■ INSTRUCTIONS TO FOLLOW ■
Transcribe exactly the lines from the one holding "Task: Click the 39-41 waist cm cell" through the closing line of the entries below. Pictures stay out of the copy.

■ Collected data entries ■
# # # #
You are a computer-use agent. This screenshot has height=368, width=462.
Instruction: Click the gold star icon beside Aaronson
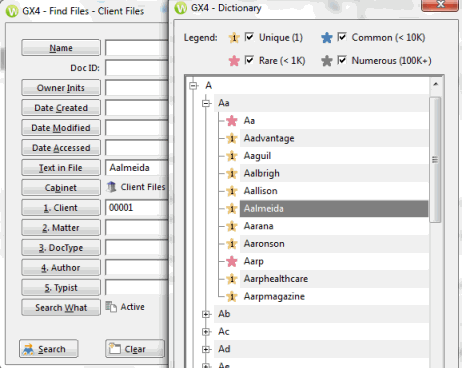pyautogui.click(x=232, y=244)
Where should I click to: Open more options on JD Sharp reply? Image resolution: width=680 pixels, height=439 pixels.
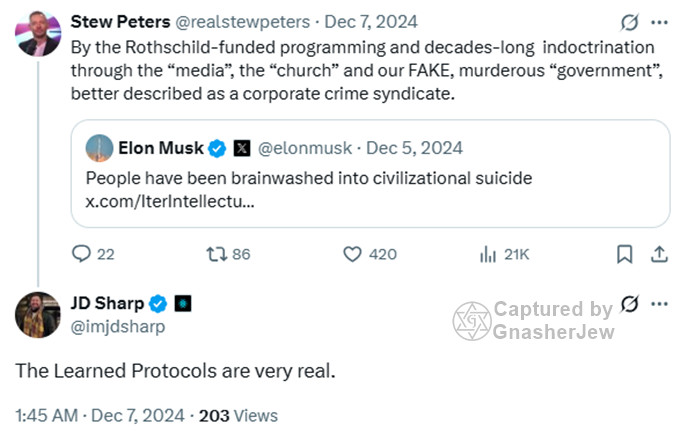coord(659,303)
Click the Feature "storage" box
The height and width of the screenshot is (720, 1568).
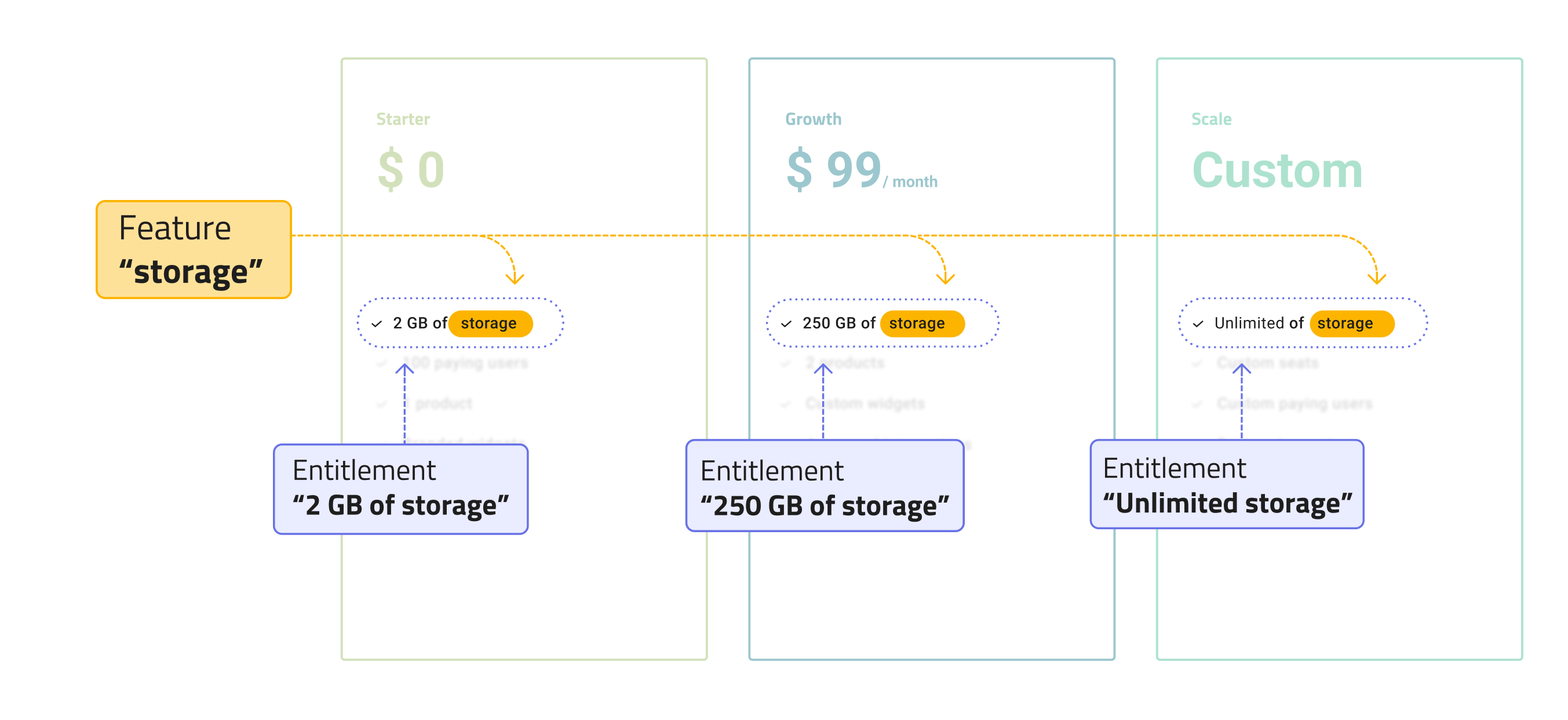point(194,250)
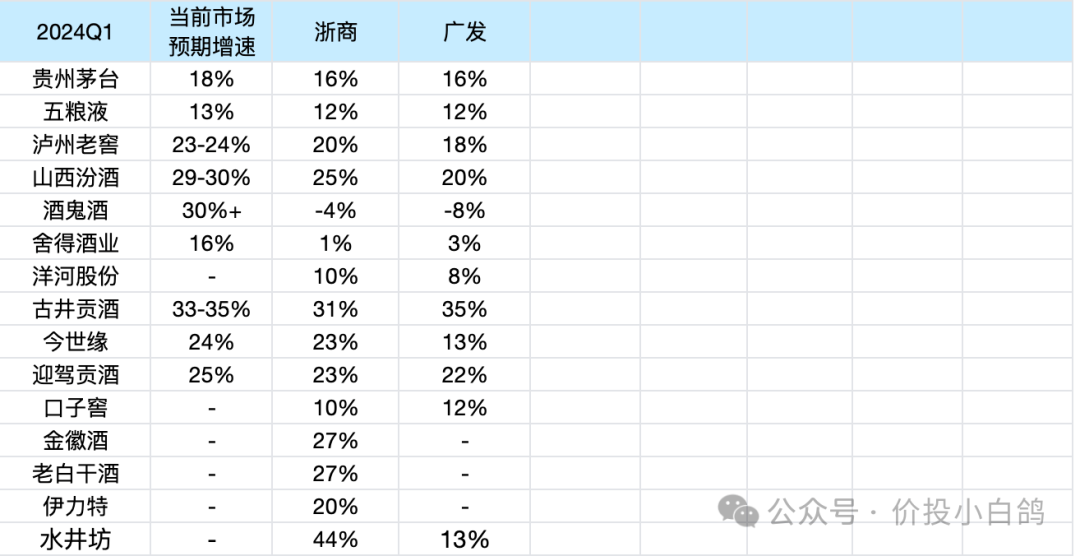Click the 水井坊 44% cell
The image size is (1080, 556).
point(335,539)
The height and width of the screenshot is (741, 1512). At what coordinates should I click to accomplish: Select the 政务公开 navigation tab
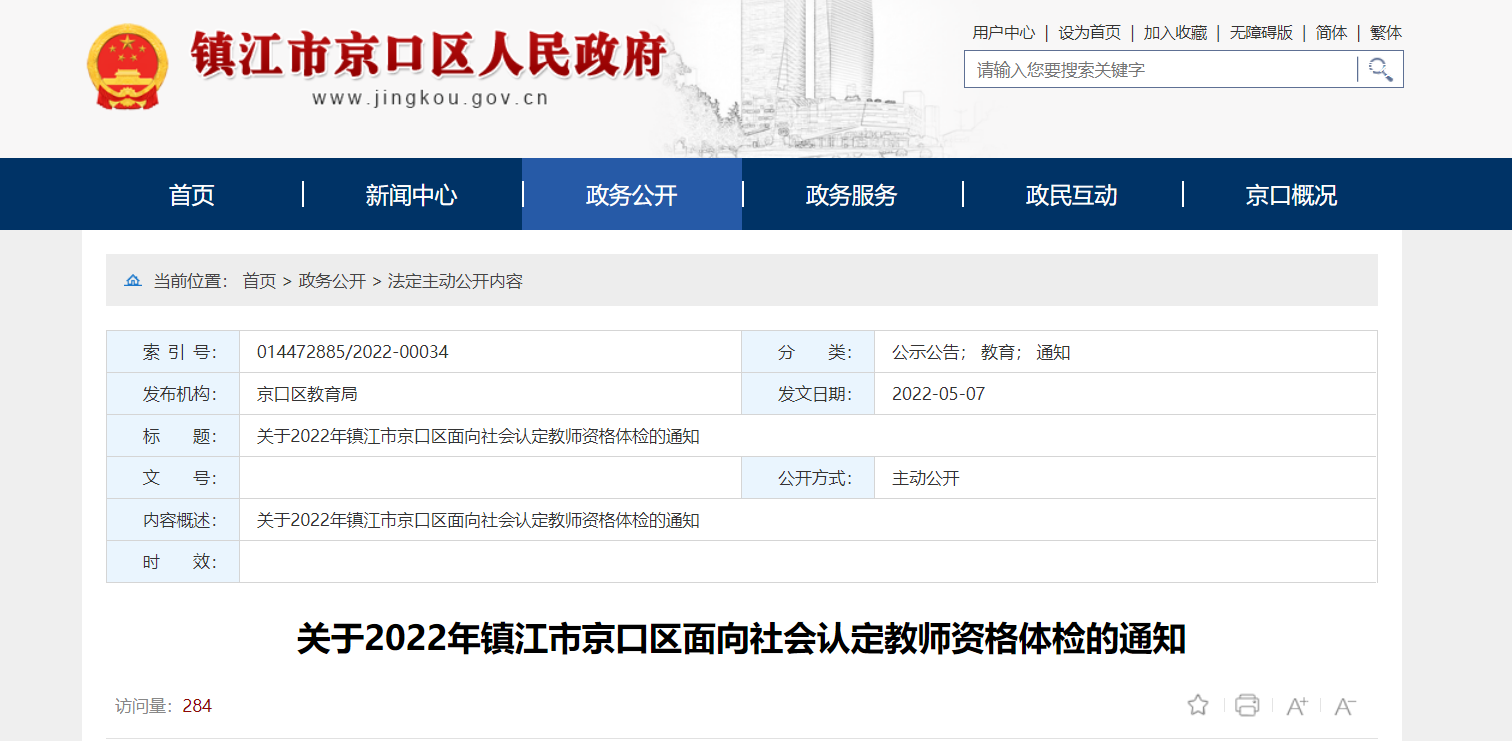tap(632, 195)
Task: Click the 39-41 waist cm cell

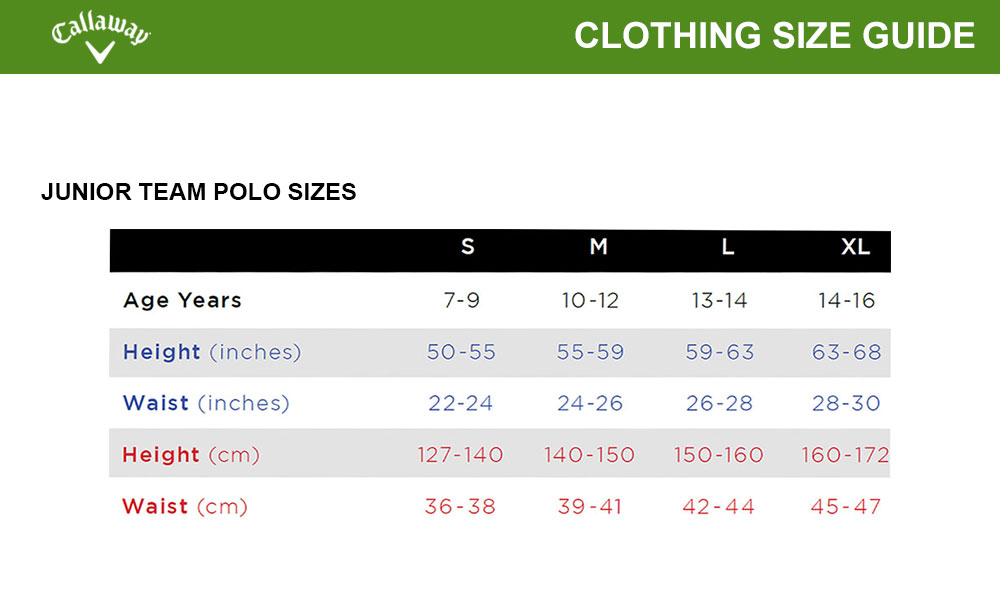Action: pos(590,506)
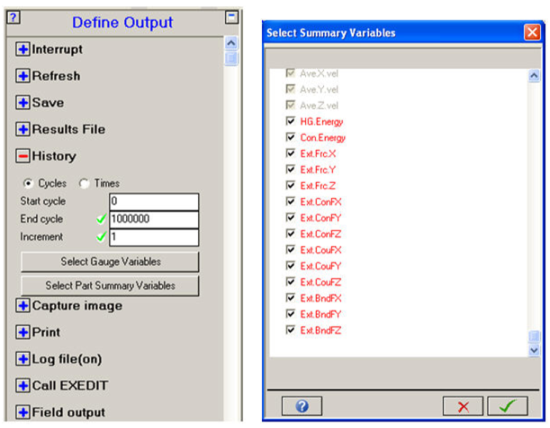Toggle the Ext.Frc.X checkbox

[x=290, y=153]
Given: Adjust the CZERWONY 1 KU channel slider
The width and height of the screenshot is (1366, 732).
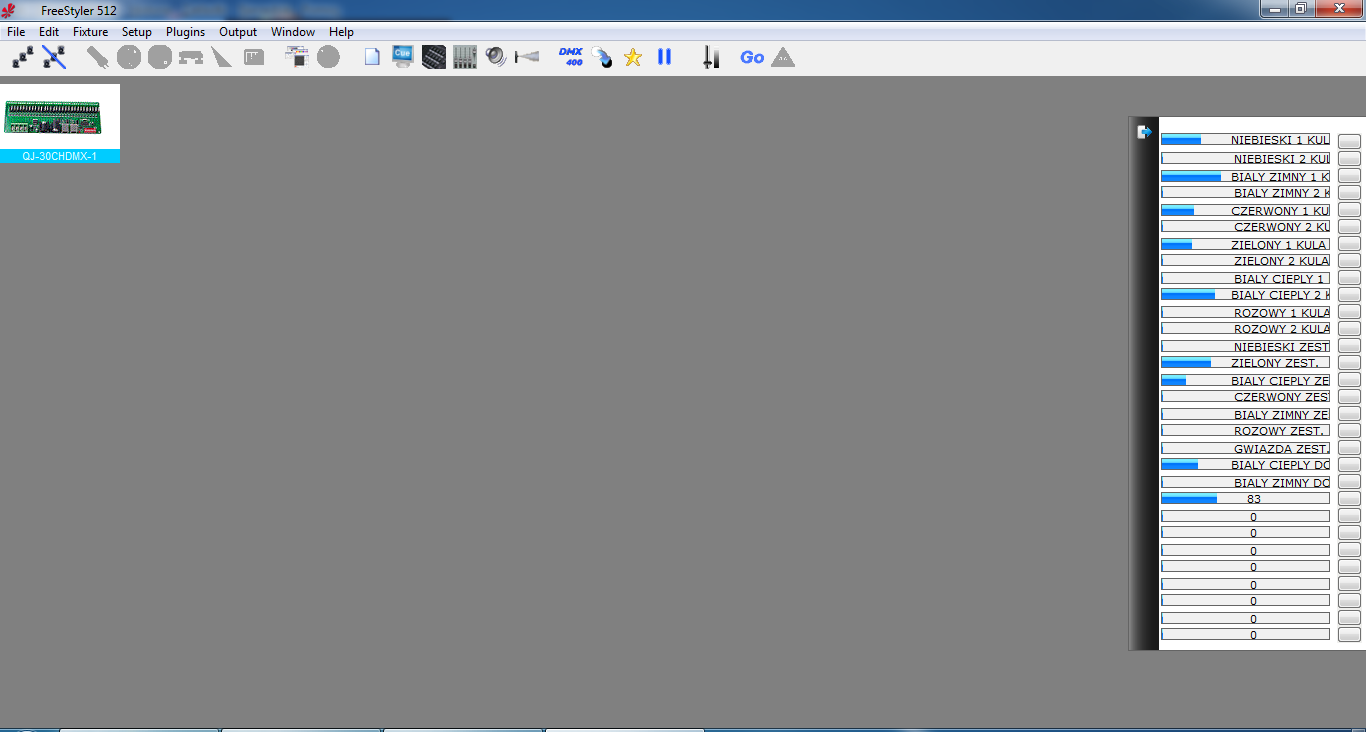Looking at the screenshot, I should [x=1245, y=211].
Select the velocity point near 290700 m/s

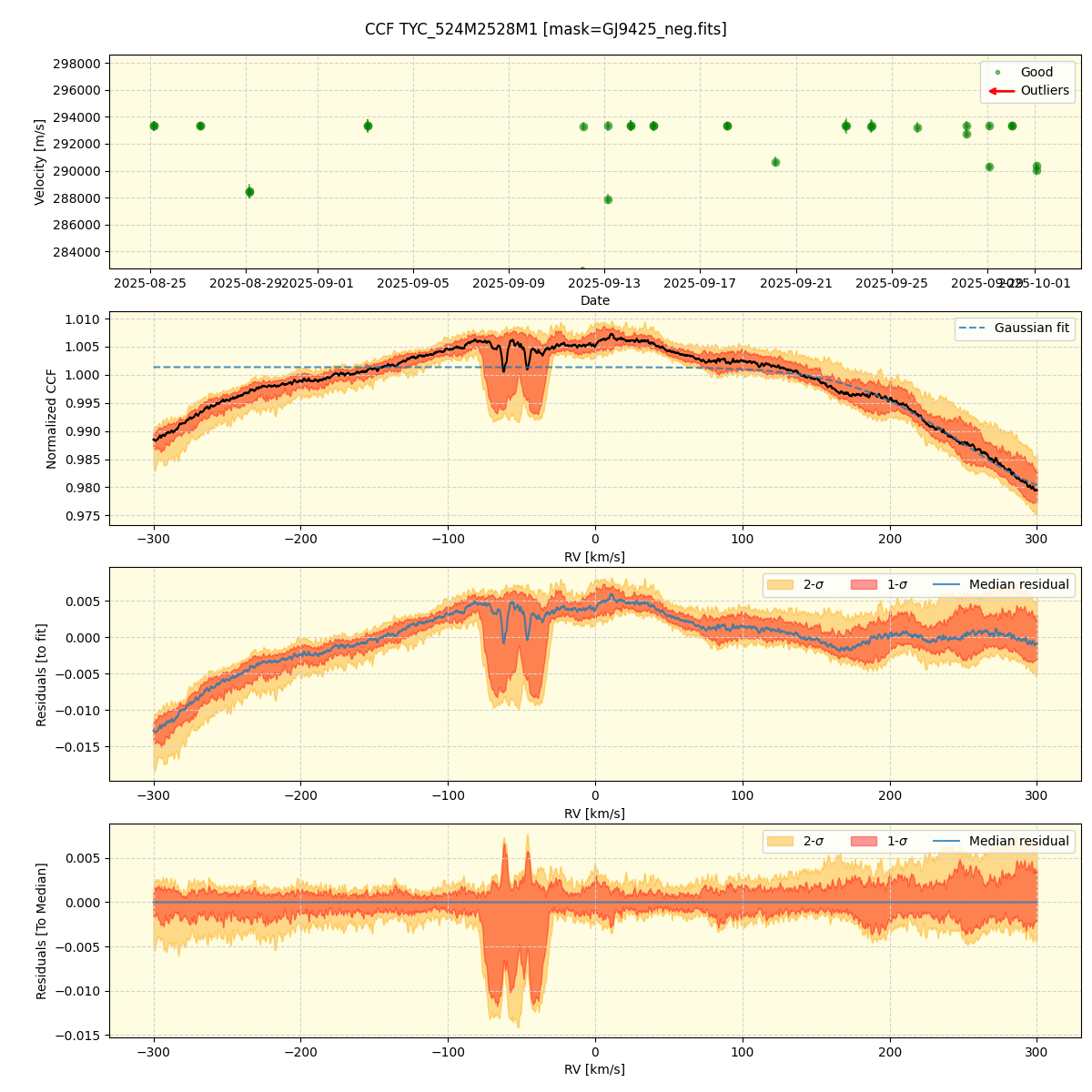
# # # #
■ WRITTEN ANSWER ■
Task: Click the 39-41 waist cm cell

Action: pos(590,506)
Toggle the Ext.Frc.X checkbox

[x=290, y=153]
Given: Adjust the CZERWONY 1 KU channel slider
The width and height of the screenshot is (1366, 732).
Looking at the screenshot, I should [x=1245, y=211].
Select the velocity point near 290700 m/s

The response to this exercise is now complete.